As the accused woman, a young Black woman (Laurence Coly, played incredibly by Guslagie Malanda) answers the questions of the judge, her story is gradually revealed. An example of someone who has never been truly seen, Coly was rejected by her parents, society, and own husband. Living invisibly as though she never existed, this fascinating character demonstrates how parental indifference, deeply rooted racism, and the generational trauma we inherit from our parents irrevocably shape who we are.
Cutting back and forth between the trial and Rama’s own upbringing, the film invites us to draw parallels between both characters as we question whether Cily is a victim, a culprit or perhaps both. Evolving from an apparently cold-hearted killer into a deeply wounded human beings, the film’s biggest accomplishment is how it makes you see this central character in ways she’d never experienced in her own life. As ironic as this sounds, when Coly is on the stand, answering deeply unsettling questions about her life, she is finally seen, though too late.

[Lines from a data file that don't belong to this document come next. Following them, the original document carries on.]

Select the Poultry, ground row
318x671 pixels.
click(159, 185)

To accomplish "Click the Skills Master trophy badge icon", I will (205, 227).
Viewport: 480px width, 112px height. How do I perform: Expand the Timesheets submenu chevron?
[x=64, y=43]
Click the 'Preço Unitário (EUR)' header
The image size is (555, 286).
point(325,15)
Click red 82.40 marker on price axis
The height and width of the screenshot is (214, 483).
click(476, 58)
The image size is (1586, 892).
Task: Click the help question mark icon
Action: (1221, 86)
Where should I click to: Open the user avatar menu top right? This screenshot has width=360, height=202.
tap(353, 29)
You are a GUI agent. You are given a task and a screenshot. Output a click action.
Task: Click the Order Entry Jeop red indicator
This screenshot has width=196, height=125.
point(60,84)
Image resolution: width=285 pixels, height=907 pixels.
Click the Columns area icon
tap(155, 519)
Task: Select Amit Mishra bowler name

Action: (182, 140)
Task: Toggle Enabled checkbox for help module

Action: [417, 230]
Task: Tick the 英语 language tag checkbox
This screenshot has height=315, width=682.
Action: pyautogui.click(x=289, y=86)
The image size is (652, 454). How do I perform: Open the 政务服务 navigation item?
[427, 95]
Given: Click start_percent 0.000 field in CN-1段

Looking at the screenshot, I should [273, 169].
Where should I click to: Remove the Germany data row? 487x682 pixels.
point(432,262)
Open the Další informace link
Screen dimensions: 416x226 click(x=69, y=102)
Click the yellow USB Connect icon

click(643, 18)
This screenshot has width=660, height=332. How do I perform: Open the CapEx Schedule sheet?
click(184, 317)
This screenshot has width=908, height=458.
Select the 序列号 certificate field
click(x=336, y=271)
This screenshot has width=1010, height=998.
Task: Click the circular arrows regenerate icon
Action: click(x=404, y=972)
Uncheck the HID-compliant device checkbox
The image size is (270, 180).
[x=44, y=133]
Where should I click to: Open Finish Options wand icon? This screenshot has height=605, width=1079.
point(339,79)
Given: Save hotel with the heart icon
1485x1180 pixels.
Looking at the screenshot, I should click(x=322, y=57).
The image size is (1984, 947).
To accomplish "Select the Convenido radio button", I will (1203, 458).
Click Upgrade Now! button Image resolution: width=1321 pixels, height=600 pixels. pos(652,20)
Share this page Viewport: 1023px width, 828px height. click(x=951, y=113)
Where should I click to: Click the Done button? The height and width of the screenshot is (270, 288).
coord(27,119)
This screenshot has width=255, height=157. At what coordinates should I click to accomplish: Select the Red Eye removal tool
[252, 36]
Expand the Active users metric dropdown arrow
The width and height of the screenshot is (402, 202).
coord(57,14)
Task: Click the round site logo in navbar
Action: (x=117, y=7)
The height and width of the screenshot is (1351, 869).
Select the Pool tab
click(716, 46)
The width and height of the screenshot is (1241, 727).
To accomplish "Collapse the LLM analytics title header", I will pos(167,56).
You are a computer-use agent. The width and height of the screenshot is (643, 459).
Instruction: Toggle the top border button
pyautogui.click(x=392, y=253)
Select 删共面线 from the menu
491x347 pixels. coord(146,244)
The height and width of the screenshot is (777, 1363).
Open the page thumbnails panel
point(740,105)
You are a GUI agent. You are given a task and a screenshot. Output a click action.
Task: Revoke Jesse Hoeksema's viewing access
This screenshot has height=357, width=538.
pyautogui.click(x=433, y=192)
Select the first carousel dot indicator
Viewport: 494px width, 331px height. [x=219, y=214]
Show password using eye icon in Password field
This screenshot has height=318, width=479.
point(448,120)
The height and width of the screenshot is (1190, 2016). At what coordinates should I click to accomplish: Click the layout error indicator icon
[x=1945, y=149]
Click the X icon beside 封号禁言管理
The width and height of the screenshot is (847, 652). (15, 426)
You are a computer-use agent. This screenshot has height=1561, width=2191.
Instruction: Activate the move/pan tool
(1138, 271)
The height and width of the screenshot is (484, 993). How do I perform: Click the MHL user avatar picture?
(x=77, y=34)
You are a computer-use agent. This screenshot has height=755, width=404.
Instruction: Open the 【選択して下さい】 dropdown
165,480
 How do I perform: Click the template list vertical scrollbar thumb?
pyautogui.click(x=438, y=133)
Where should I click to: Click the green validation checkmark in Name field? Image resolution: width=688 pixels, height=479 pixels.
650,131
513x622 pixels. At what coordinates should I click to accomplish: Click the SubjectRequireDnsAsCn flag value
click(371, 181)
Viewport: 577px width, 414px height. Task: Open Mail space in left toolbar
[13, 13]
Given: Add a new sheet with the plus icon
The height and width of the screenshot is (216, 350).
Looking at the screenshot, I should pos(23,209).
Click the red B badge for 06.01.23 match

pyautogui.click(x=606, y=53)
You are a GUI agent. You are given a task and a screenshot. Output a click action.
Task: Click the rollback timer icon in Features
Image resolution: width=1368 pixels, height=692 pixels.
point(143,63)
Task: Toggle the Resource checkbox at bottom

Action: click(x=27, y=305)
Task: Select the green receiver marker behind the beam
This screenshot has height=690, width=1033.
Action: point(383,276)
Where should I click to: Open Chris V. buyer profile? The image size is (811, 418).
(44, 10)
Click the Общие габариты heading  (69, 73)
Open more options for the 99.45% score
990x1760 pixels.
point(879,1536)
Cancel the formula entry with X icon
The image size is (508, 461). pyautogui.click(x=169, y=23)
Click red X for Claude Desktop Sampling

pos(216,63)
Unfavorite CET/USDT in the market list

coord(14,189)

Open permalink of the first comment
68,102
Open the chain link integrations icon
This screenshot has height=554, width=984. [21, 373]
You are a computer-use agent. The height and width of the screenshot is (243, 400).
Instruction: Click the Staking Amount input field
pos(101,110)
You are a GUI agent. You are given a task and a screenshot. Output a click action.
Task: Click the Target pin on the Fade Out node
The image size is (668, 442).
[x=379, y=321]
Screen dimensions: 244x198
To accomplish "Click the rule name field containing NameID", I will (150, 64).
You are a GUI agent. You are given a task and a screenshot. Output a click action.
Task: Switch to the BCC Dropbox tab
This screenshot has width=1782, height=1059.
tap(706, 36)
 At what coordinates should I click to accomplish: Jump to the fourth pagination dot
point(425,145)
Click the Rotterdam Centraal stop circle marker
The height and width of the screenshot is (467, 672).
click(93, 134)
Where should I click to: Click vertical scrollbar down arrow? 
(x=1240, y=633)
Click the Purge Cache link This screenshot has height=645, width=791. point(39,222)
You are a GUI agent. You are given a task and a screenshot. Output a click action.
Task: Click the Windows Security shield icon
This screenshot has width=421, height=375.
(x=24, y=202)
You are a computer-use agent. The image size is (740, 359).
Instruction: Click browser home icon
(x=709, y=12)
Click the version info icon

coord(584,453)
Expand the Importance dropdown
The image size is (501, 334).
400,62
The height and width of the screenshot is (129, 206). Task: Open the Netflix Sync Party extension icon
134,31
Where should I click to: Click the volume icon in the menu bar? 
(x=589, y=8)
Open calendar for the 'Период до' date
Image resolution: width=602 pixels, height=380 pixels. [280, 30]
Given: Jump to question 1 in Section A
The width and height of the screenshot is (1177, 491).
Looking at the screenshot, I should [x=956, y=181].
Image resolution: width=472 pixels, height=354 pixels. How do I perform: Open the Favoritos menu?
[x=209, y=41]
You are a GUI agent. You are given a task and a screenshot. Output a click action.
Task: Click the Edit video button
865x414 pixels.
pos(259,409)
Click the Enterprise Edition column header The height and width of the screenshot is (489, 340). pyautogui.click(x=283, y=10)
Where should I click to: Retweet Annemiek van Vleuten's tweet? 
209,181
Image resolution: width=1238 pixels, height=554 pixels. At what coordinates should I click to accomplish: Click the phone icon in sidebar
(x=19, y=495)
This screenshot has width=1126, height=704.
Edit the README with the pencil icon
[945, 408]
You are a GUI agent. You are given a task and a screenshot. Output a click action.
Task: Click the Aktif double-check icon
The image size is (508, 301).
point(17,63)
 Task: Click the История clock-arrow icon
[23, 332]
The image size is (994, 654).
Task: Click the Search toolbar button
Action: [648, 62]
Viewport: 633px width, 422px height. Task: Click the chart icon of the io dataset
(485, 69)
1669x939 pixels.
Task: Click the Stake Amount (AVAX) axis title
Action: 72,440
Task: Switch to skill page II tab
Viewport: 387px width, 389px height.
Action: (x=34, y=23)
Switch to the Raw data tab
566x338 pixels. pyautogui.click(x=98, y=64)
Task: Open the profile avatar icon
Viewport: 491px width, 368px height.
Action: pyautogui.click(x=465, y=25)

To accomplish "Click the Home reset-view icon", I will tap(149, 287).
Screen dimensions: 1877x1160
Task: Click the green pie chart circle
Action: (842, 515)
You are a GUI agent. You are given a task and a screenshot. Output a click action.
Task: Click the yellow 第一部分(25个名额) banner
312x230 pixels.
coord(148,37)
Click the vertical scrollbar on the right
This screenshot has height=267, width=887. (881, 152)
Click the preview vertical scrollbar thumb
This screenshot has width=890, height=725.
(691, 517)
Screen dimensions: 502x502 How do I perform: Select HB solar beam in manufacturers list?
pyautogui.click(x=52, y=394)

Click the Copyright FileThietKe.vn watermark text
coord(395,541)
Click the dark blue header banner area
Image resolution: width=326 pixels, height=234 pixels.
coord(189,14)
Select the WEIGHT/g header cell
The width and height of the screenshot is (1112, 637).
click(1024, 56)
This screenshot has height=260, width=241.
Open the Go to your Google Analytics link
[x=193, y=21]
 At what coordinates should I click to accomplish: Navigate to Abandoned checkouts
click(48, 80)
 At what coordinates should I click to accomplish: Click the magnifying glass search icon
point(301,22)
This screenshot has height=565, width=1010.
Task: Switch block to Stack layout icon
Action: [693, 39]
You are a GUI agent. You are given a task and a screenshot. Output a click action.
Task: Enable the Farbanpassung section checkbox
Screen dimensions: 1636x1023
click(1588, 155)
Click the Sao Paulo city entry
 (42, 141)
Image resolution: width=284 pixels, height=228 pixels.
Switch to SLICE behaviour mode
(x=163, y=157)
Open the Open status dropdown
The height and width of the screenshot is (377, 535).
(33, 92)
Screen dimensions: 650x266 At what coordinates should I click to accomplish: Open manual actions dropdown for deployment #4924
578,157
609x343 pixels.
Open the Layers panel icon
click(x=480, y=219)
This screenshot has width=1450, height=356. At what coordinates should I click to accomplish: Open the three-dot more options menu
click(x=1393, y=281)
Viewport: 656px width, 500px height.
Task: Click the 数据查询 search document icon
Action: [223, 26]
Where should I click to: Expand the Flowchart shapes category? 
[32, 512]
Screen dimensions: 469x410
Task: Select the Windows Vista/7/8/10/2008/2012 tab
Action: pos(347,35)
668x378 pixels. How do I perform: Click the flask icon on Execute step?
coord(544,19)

In the film’s final moments and certainly one of the year’s most strikingly written scenes, the defense lawyer argues that women are humane monsters, carrying the DNA of their mothers as well as their born children, holding within their mothers’ horrors and unspeakable fears, while being asked to care for these new creatures they’ve merged their existence with. It’s a fascinating scene that will leave many audience members in tears, as they look within and examine their mothers’ traces within them and wonder how much of their own traumas has found its way into their own children.
Saint Omer haunts you and grows on you. It makes you uncomfortable, curious, and even disturbed. But these are the hallmarks of great, provocative cinema, one that helps us rediscover ourselves and our place in the universe, and in the process, be able to better understand those around us and see them for who they truly are.
Grade: A-
This review is from the 2022 Toronto International Film Festival. Saint Omer will be released in the U.S. by SUPER, the boutiquefrom NEON.